Go To Court Franchising Pty Ltd T/A Go To Court Lawyers v Lewis

Case

[2018] FWCFB 630

1 FEBRUARY 2018

No judgment structure available for this case.

[2018] FWCFB 630
FAIR WORK COMMISSION

DECISION


Fair Work Act 2009

Section 604 - Appeal of decisions

Go To Court Franchising Pty Ltd T/A Go To Court Lawyers
v
Paul Lewis
(C2017/6250)

DEPUTY PRESIDENT GOOLEY
DEPUTY PRESIDENT ANDERSON
COMMISSIONER BOOTH

MELBOURNE, 1 FEBRUARY 2018

Application for costs by respondent to appeal – appeal not vexatious – appeal not without reasonable prospects of success – section 611(2) not enlivened – application dismissed

[1] This decision concerns an application by Mr Paul Lewis for costs against an unsuccessful employer appellant in an unfair dismissal claim, Go To Court Franchising Pty Ltd trading as Go To Court Lawyers (GTC).

[2] Mr Lewis, the costs applicant, is a solicitor formerly employed by GTC.

[3] GTC dismissed Mr Lewis on 9 March 2017. Mr Lewis took action under section 394 of the Fair Work Act 2009 (FW Act) for an unfair dismissal remedy. On 31 October 2017 Commissioner Hunt found the dismissal to be harsh, unjust and unreasonable. 1 She ordered that GTC pay Mr Lewis compensation of $15,068.08 (less tax) plus superannuation. GTC appealed and sought a stay of the order.

[4] On 20 November 2017 Deputy President Anderson stayed the order, on conditions, pending determination of the appeal. 2 On 6 December 2017 this Full Bench refused permission to appeal and set aside the stay order.3

[5] On 20 December 2017 Mr Lewis applied for orders for costs under sections 400A, 401 and 611 of the FW Act in relation to the proceedings before Commissioner Hunt and in respect of the appeal including the stay proceedings.

[6] After having the decision of the Commission in Cremona v Lane 4 drawn to his attention, Mr Lewis withdrew his application for costs relating to proceedings before Commissioner Hunt but proceeded with his application insofar as it relates to the appeal (and stay) proceedings.5

[7] Mr Lewis seeks indemnity costs in the sum of $4,772.60.

[8] On 22 December 2017 Directions were issued by Deputy President Gooley concerning the management of the costs application. Written submissions were filed by Mr Lewis and by the costs respondent GTC. The parties agreed that the costs application be determined on the papers and without further hearing. We now do so.

[9] This decision is based on the submissions filed by the parties and the costs application. We have also had regard to the material that was before us on the appeal and in the stay proceedings.

[10] We note that the costs applicant’s submissions place primary reliance on section 611 of the FW Act. Section 611provides as follows:

611 Costs

(1) A person must bear the person’s own costs in relation to a matter before the FWC.

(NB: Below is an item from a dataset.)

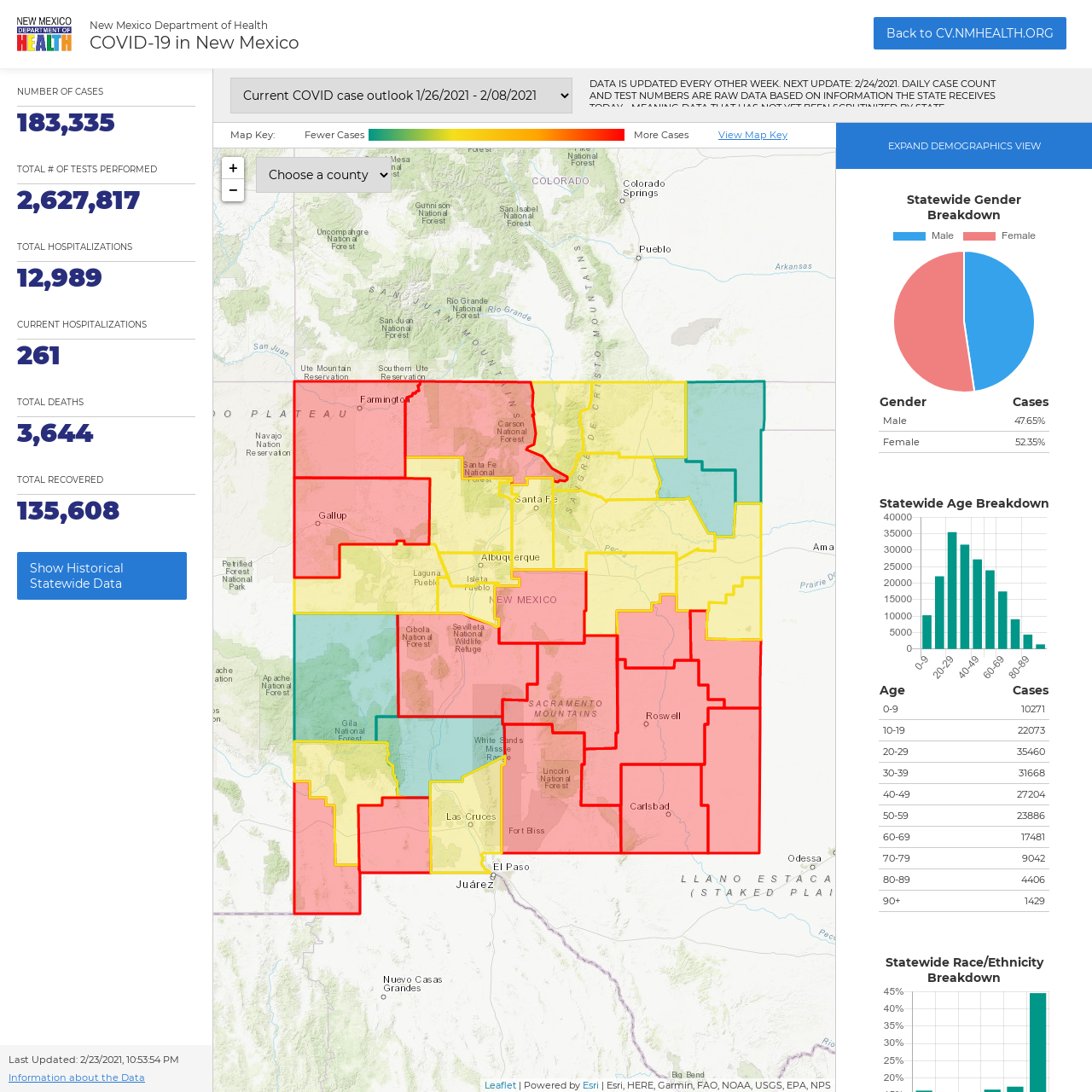
Task: Zoom out on the map
Action: tap(233, 191)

(2) However, the FWC may order a person (the first person) to bear some or all ofthe costs of another person in relation to an application to the FWC if:

(a) the FWC is satisfied that the first person made the application, or the first person responded to the application, vexatiously or without reasonable cause; or

(b) the FWC is satisfied that it should have been reasonably apparent to the first person that the first person’s application, or the first person’s response to the application, had no reasonable prospect of success.

    Note: The FWC can also order costs under sections 376, 400A, 401 and 780.

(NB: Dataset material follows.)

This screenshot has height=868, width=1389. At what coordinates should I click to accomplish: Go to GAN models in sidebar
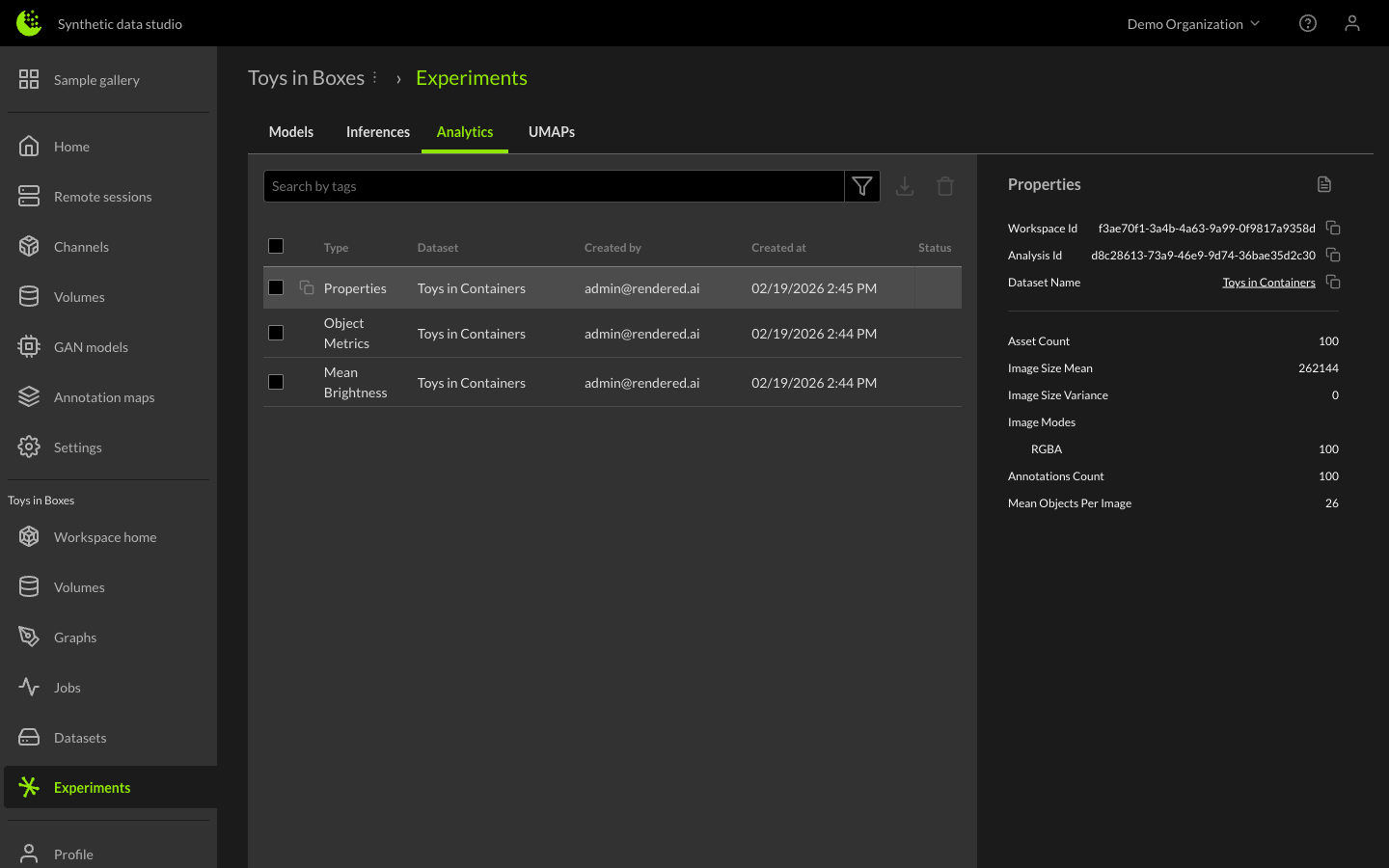click(x=91, y=347)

    (3) A person to whom an order for costs applies must not contravene a term of the order.

    Note: This subsection is a civil remedy provision (see Part 4-1)”

[11] Relevantly, section 402 of the FW Act provides as follows:

402 Applications for costs orders

An application for an order for costs under section 611 in relation to a matter arising under this Part, or for costs under section 400A or 401, must be made within 14 days after:

(a) the FWC determines the matter; or

(b) the matter is discontinued.”

[12] This costs application, insofar as it is pressed regarding the appeal, is within time. It was lodged within 14 days of the decision to refuse permission to appeal. We note that more than 14 days have elapsed between the date of the stay order and the lodgement of the costs application. We do not consider this an impediment to including the costs of the stay proceedings in our consideration. We regard the decision to stay the order and to then set aside the stay order in disposing of the appeal to be integral components of the one proceeding, that is, the appeal. The statutory scheme would be unworkable if a costs application needed to be made for the costs of stay proceedings before the outcome of an appeal was known.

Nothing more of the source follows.